--- Exercise material ---

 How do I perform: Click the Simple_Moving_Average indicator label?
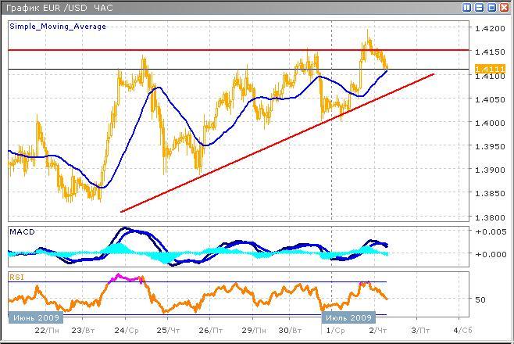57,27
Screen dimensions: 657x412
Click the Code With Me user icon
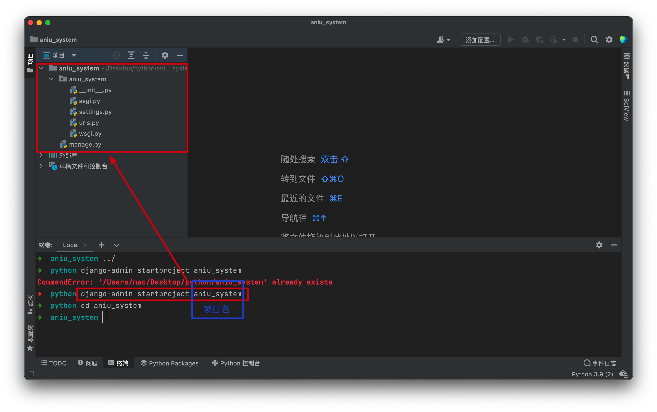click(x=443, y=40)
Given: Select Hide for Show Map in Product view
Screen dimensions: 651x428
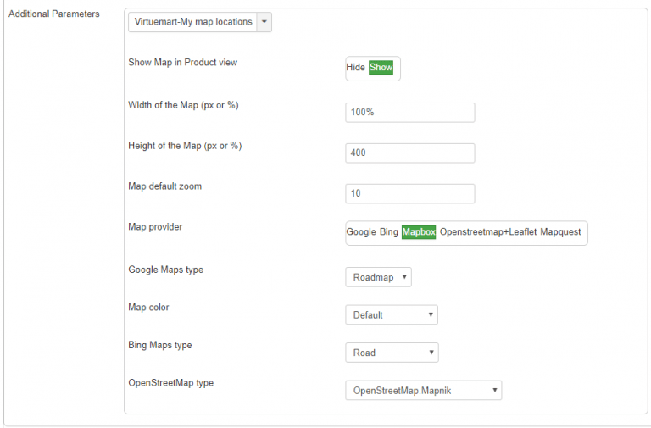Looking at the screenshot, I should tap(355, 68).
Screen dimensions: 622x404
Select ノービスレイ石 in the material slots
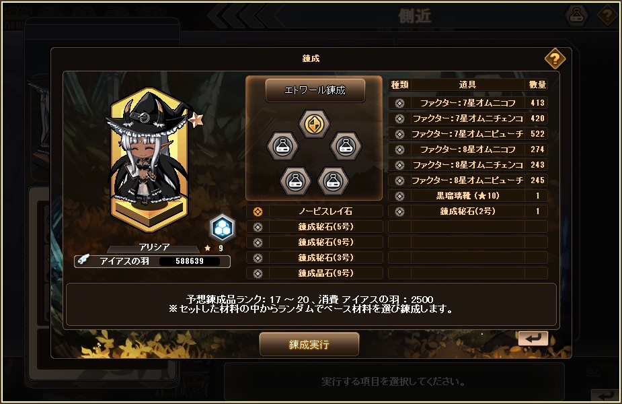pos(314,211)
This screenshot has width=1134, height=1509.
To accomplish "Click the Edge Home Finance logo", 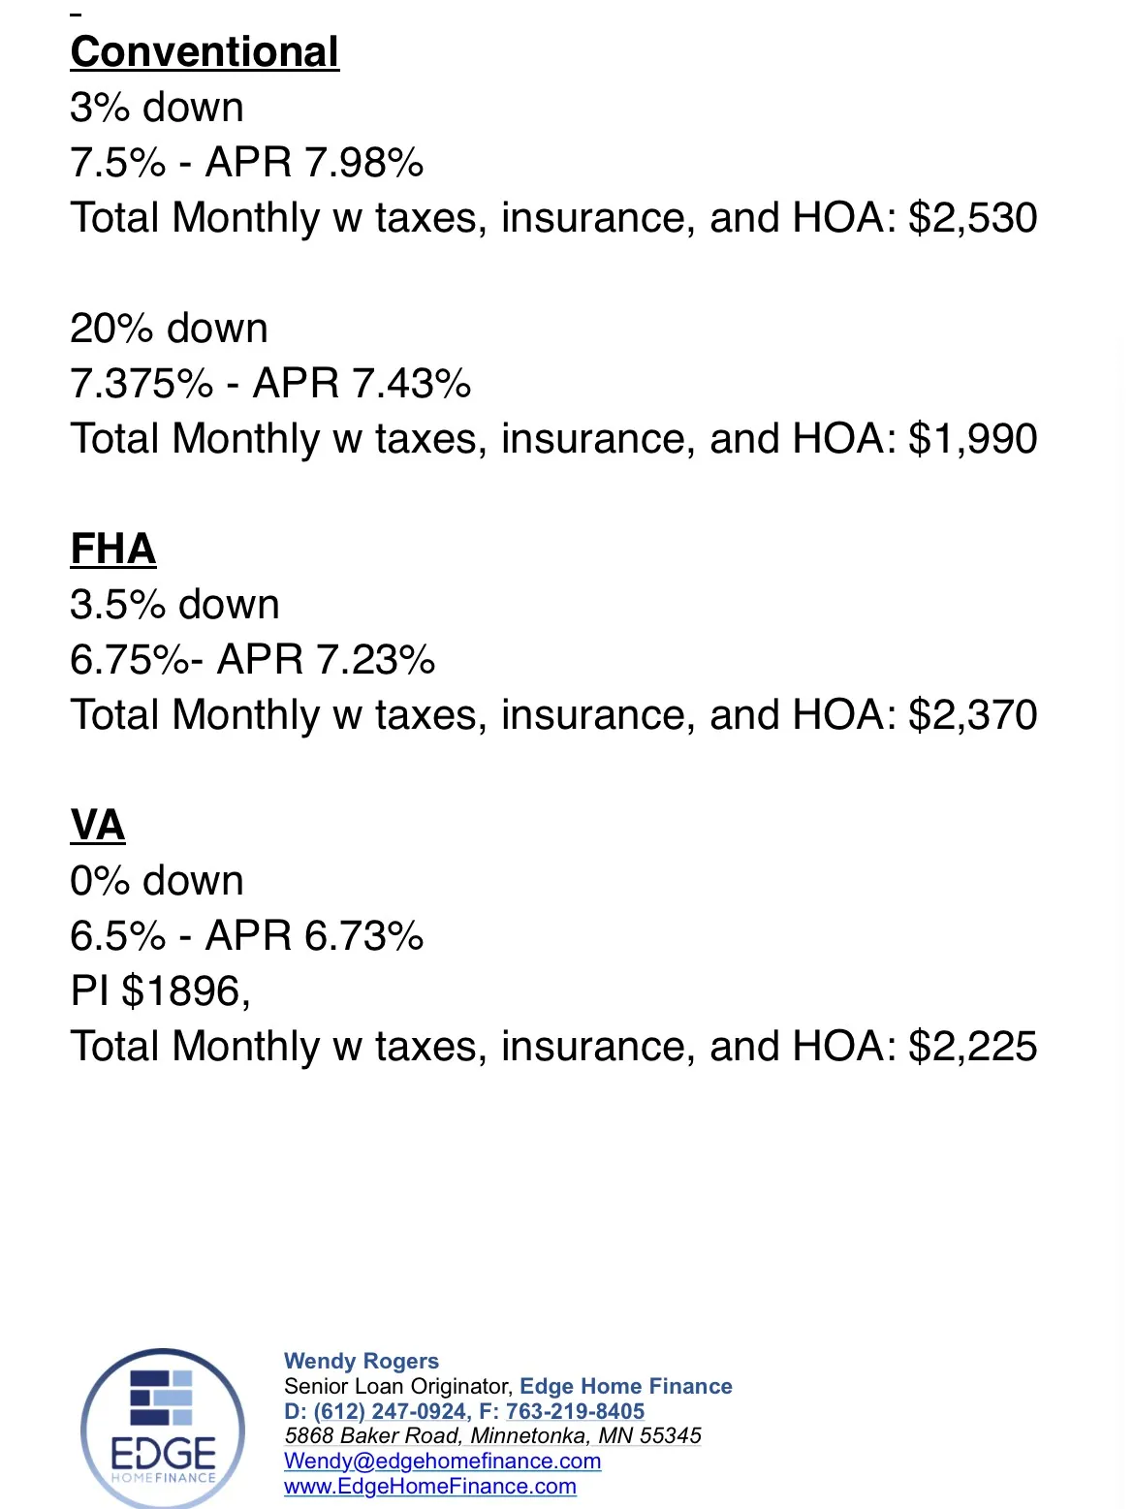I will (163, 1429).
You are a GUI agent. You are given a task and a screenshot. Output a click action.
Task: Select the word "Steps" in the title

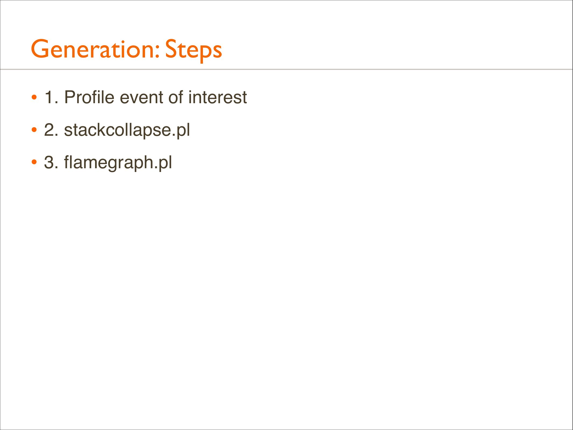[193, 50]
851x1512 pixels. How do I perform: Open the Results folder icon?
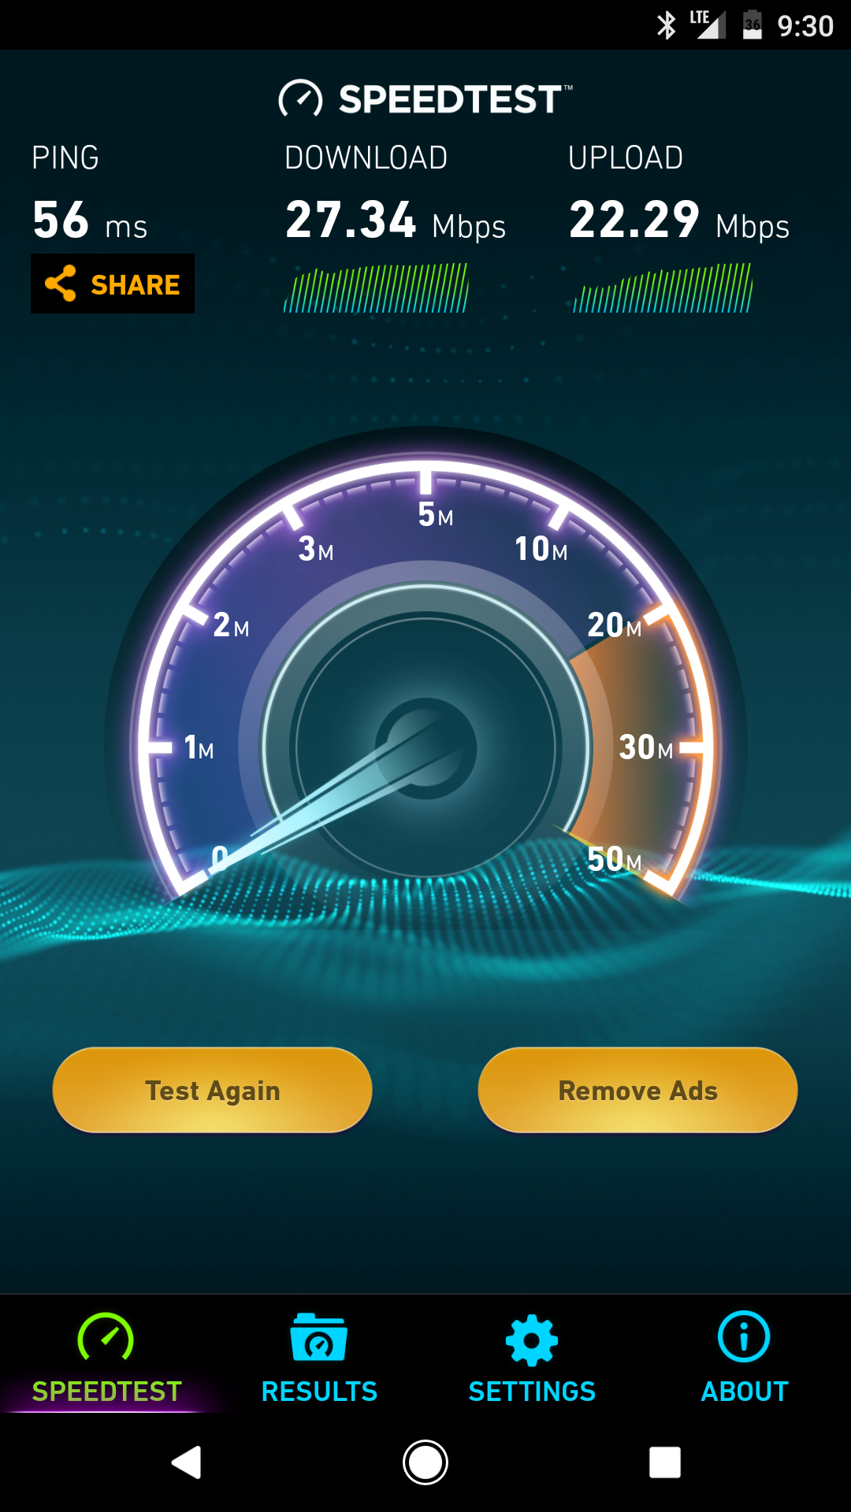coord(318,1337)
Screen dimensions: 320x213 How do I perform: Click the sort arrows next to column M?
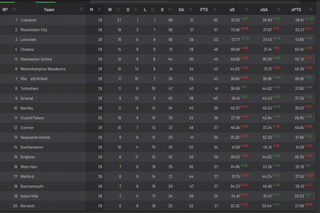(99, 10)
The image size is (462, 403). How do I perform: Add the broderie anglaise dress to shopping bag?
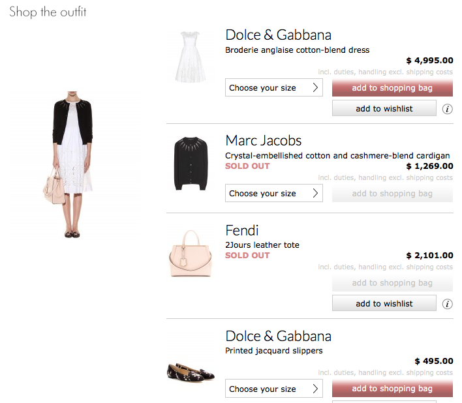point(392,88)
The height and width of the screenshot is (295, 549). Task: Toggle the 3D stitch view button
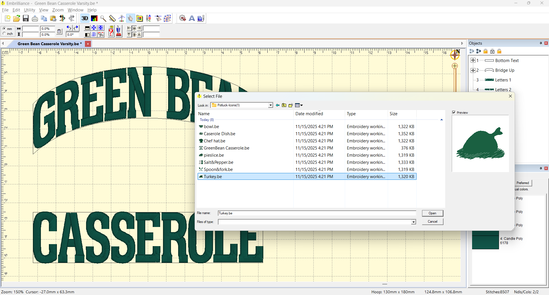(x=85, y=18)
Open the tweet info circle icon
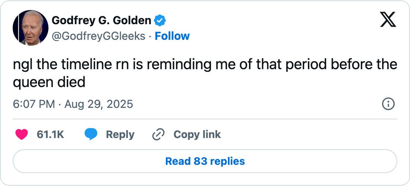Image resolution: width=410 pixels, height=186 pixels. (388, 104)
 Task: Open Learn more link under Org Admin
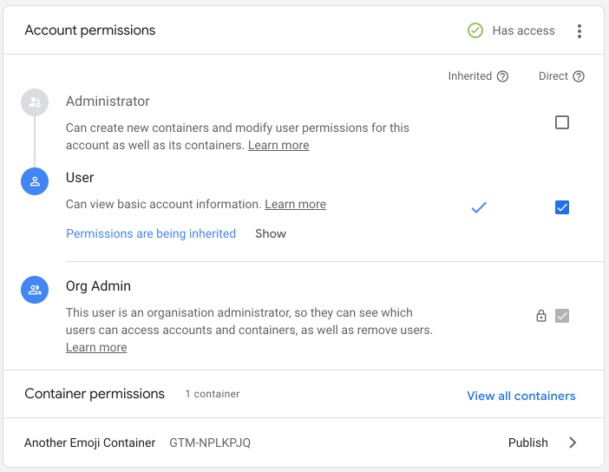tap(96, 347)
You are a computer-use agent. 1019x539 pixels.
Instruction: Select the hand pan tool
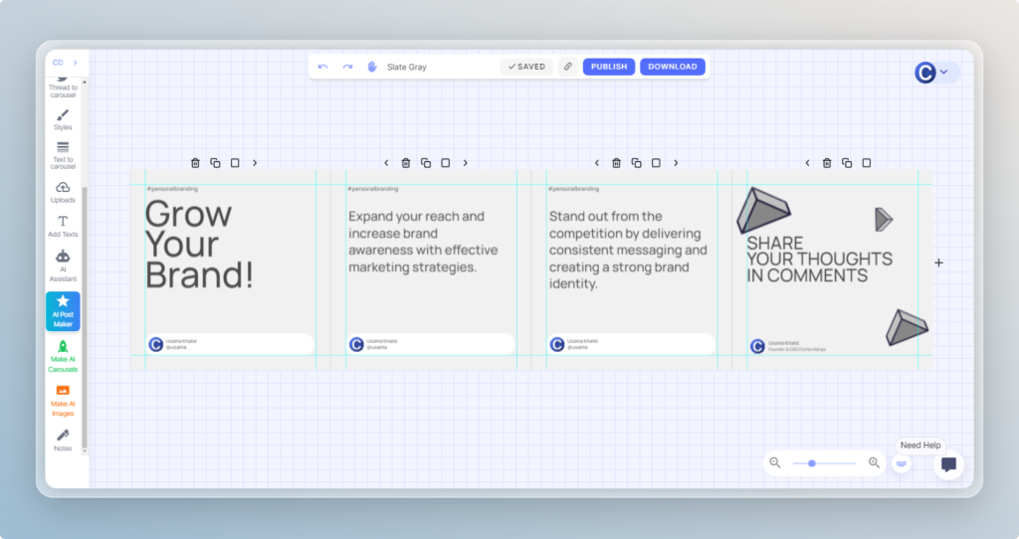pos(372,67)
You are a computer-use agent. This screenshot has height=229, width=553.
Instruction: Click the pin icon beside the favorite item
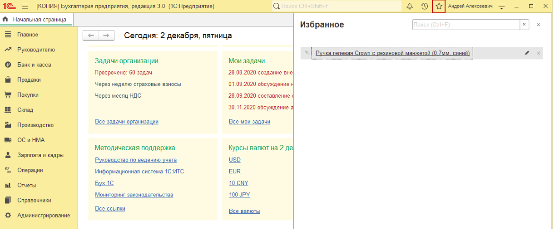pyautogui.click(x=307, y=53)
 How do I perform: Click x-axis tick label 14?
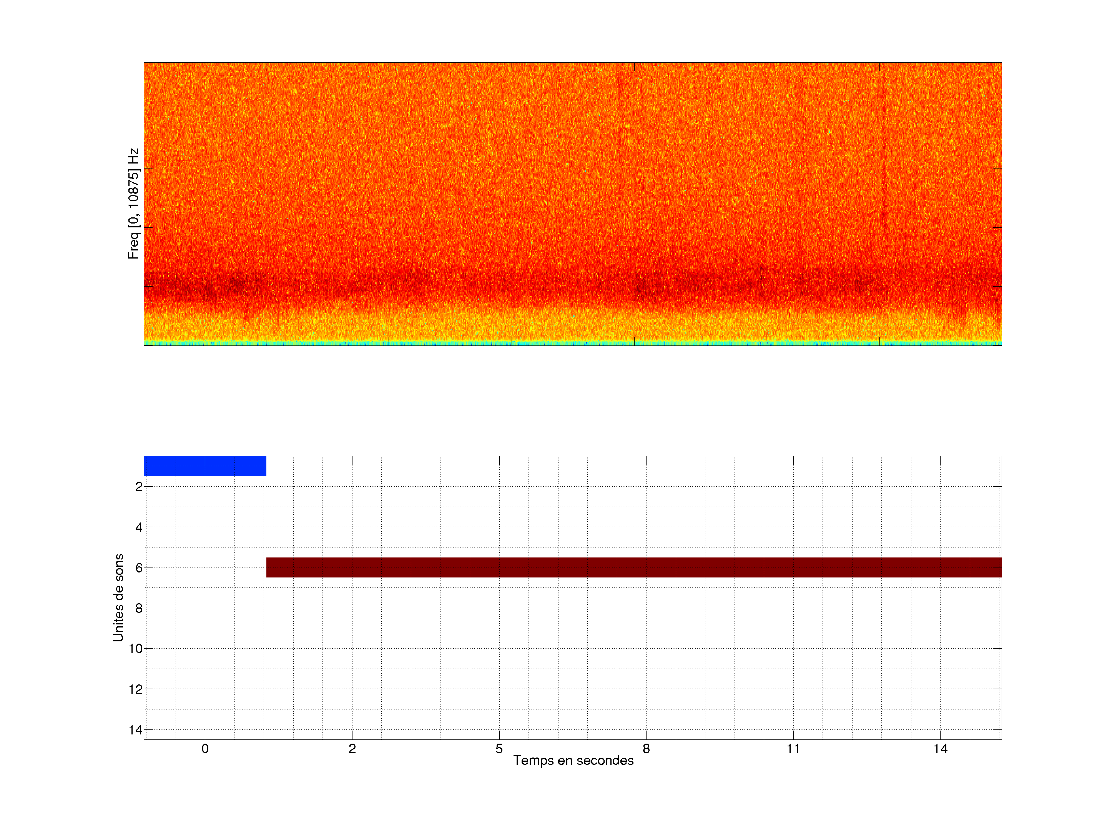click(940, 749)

---

__Stated exercise__:
Turn the rows, from the line containing "You are a computer-use agent. This" through the end of the rows, into a Markdown table with the columns "Number" and "Content," skipping blank lines and leaving the pictures out.

__Answer to this exercise__:
| Number | Content |
|---|---|
| 1 | You are a computer-use agent. This screenshot has height=229, width=553. |
| 2 | Instruction: Click the pin icon beside the favorite item |
| 3 | pyautogui.click(x=307, y=53) |
| 4 |  How do I perform: Click x-axis tick label 14? |
| 5 | click(940, 749) |